Despite the regime’s attempts to suppress the December–January nationwide uprising, protests have been ongoing since then. The flames of dissent and disenchantment with the regime are still alive and even expanding to new areas. Although authorities banned any form of gatherings on May Day, workers turned out in force in 19 different cities across the country, venting their anger at rampant government corruption, ineptitude and mismanagement. They also called for the release of political prisoners.

Regardless of how the rest of the world reacts to the Trump administration’s decision to withdraw from the nuclear agreement, what is most important is that subsequent activities do more than simply push the threat of a nuclear-armed Iranian regime down the road. This threat and the broader threat posed by that regime — to Western interests, to the future of the Syrian crisis, and to the Iranian people themselves — must be definitively curbed. And the only way to accomplish this is by promoting a set of policies that will stand with the people of Iran and they seek an indigenous change of regime in Iran.

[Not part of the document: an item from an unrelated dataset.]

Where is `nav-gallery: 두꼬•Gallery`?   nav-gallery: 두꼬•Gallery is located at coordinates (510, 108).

So far, as the Iranian dissidents are concerned, the end of religious dictatorship in Iran is a requisite for regional peace, democracy, security, and stability. This is the only way to end wars and crises in the region and avert a broader conflict.

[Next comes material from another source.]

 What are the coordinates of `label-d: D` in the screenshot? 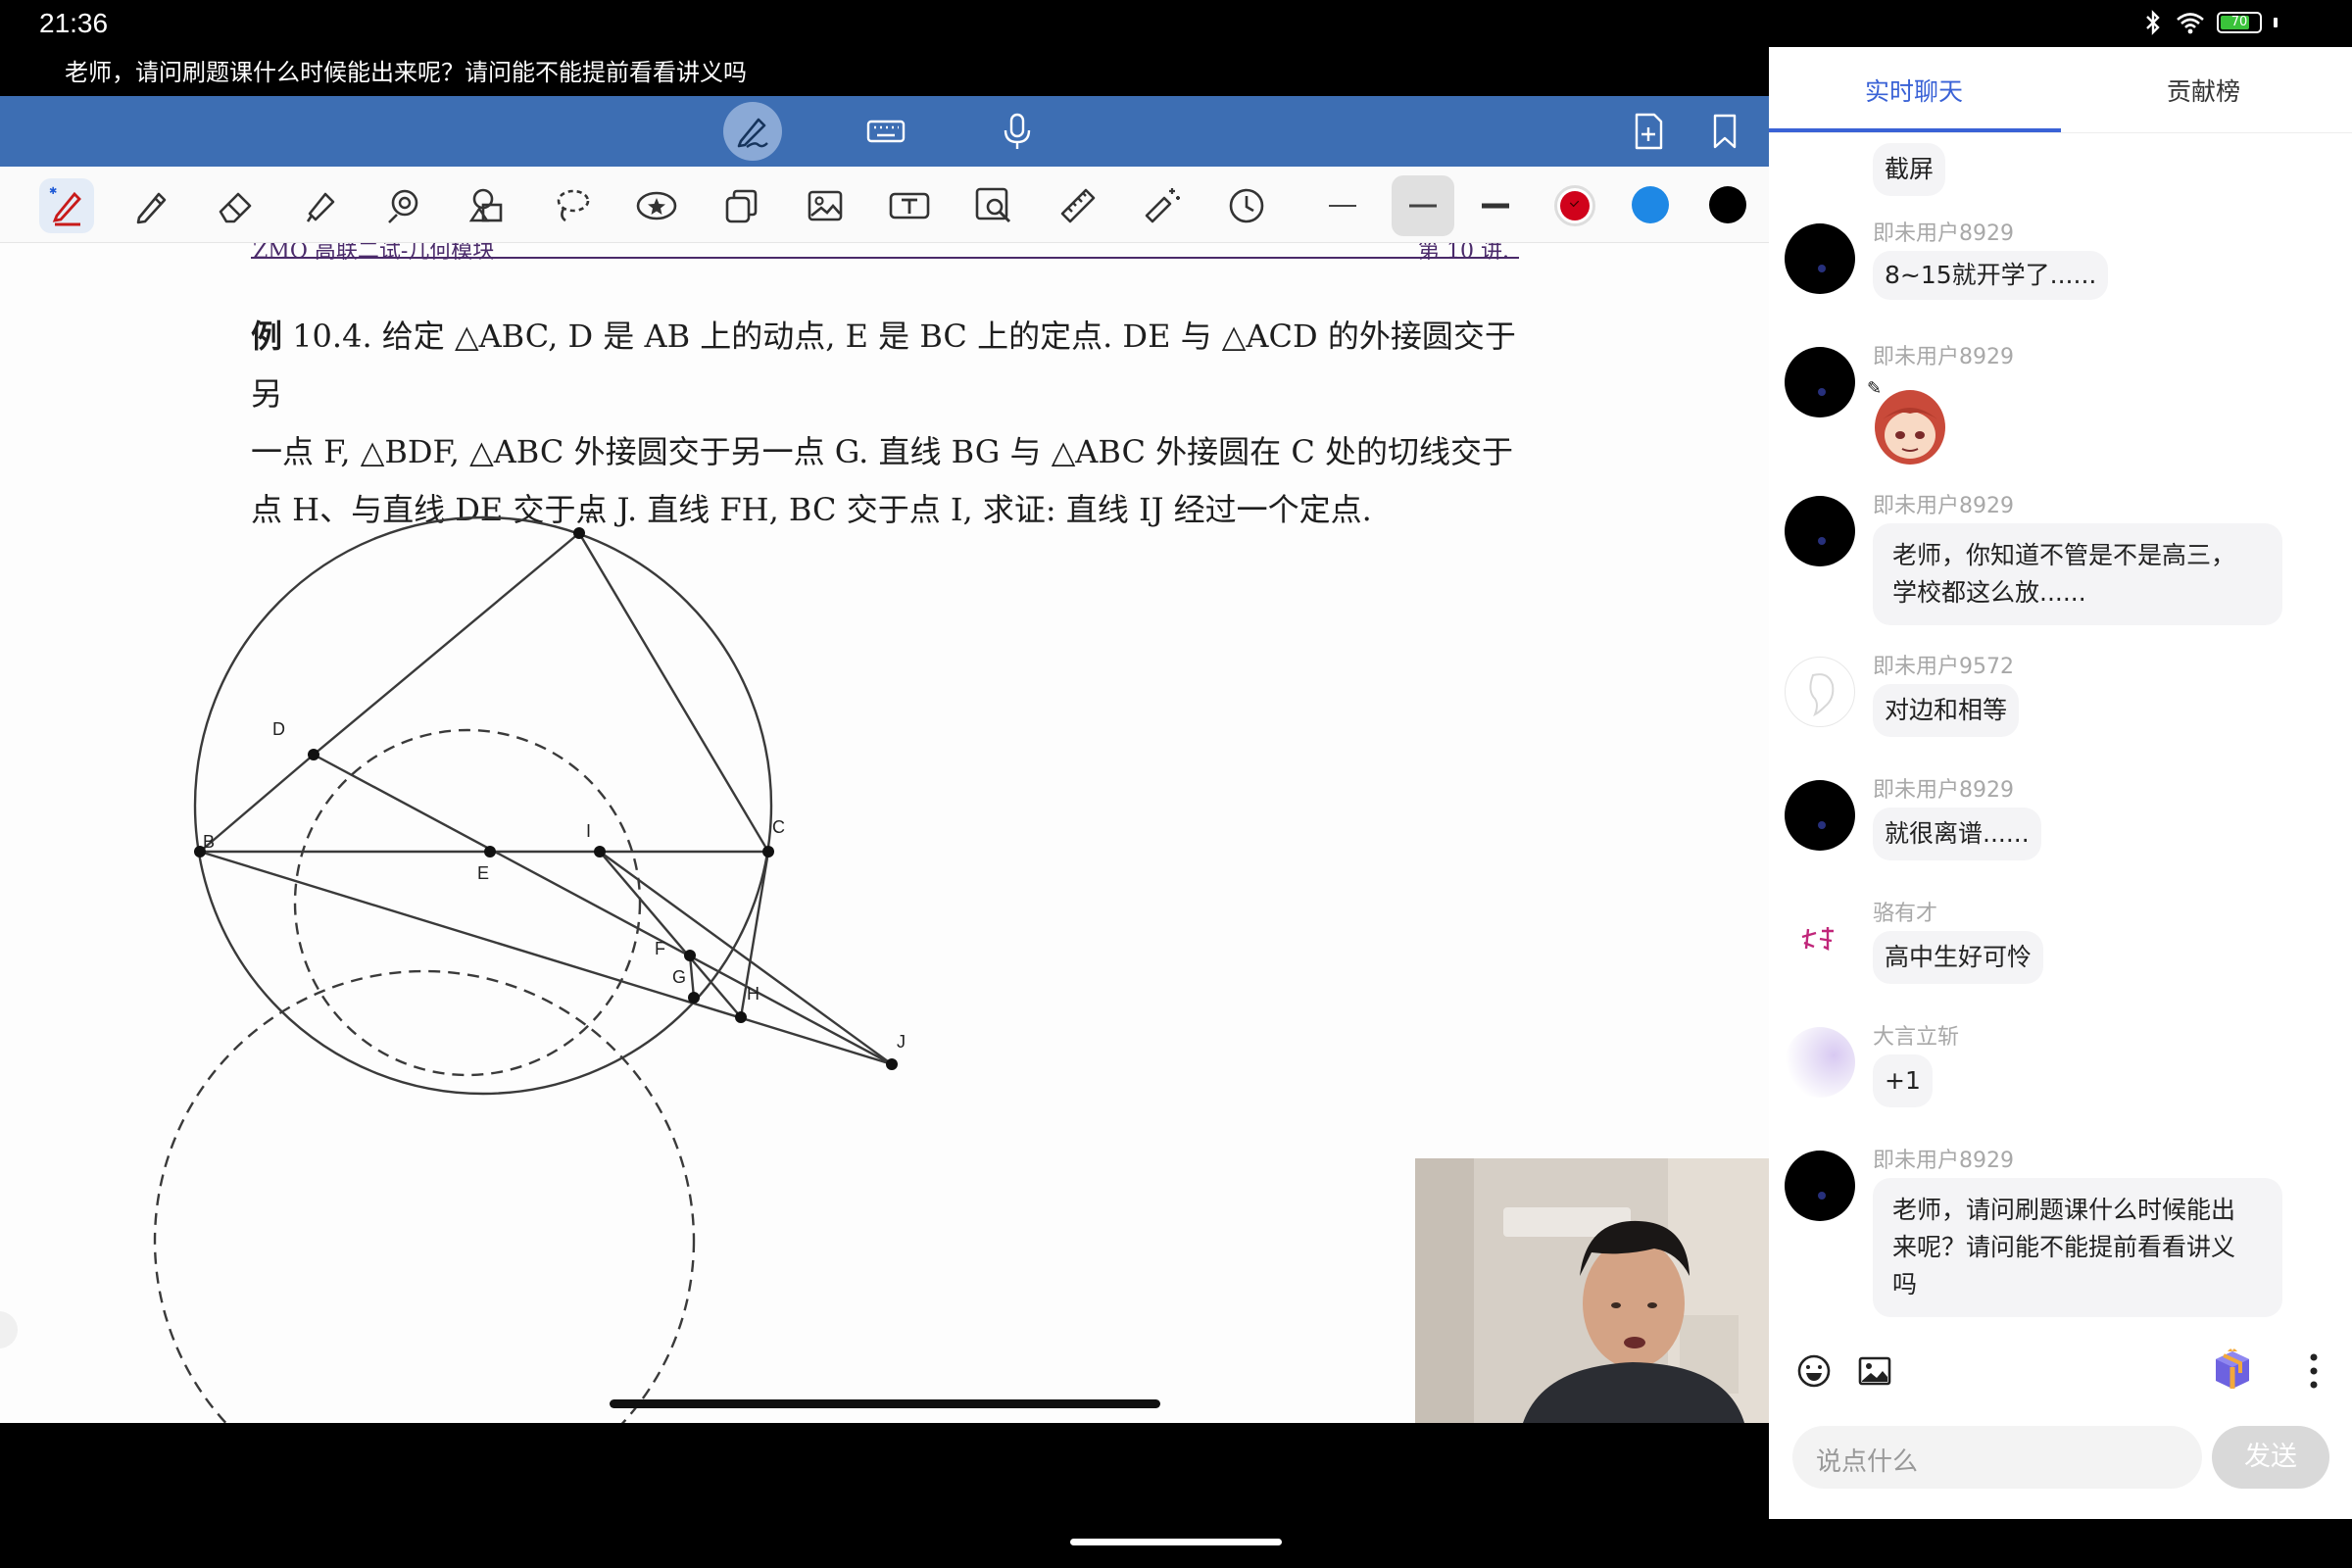 It's located at (278, 729).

The opposition’s vision for the sorts of global policies that would lead to this outcome will be more fully articulated at the June 30 rally in Paris. But what is important for the West is to kiss goodbye any resemblance of the appeasement policy that served only to prolong the rule of a fundamentalist regime that sponsors terrorism above all others, abuses the death penalty with impunity, and maintains nuclear ambitions that simply cannot be negotiated away.

By contrast, the NCRI’s 10-point plan for the future of Iran calls for free and fair elections, separation of church and state, internationally-recognized safeguards for the rights of women and minorities, and the unqualified abandonment of the current regime’s nuclear ambitions. It is time for the West to see the new realities of Iran.